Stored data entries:
□ □ □
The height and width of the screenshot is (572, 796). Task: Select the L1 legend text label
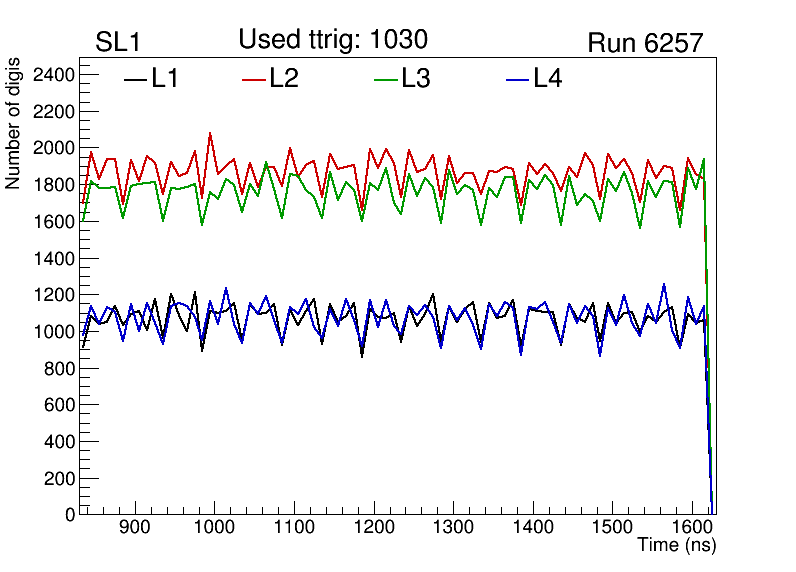165,79
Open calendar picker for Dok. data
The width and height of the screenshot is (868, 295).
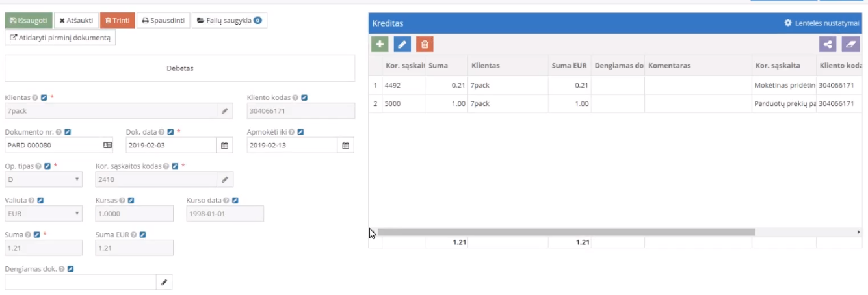(224, 145)
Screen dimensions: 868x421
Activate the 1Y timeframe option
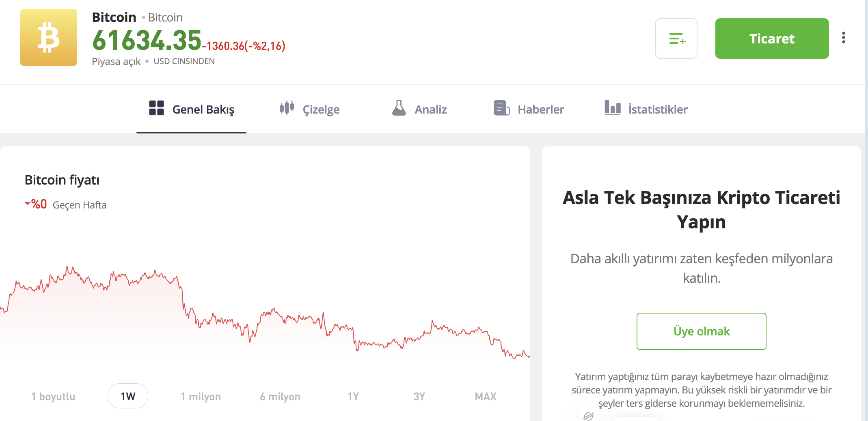pos(352,395)
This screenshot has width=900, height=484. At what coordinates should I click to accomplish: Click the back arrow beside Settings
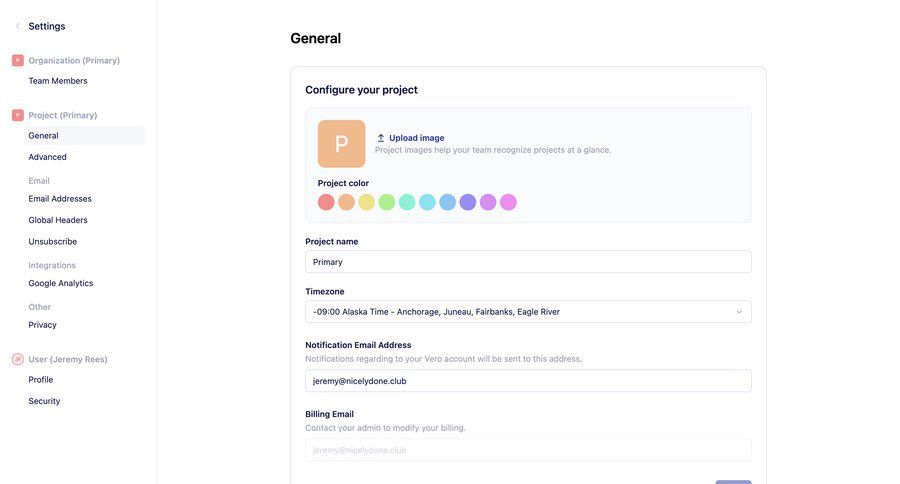[18, 26]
□ □ □
*WHAT THE TASK REQUIRES:*
Emit an exact copy of the lines from the line bearing "Open calendar picker for Dok. data" through the last line above, inclusive, and leave the images out.

*WRITTEN REPLY:*
Open calendar picker for Dok. data
The width and height of the screenshot is (868, 295).
(224, 145)
Screen dimensions: 868x421
Activate the 1Y timeframe option
pos(352,395)
This screenshot has width=900, height=484. At what coordinates should I click to accomplish: Click the back arrow beside Settings
[18, 26]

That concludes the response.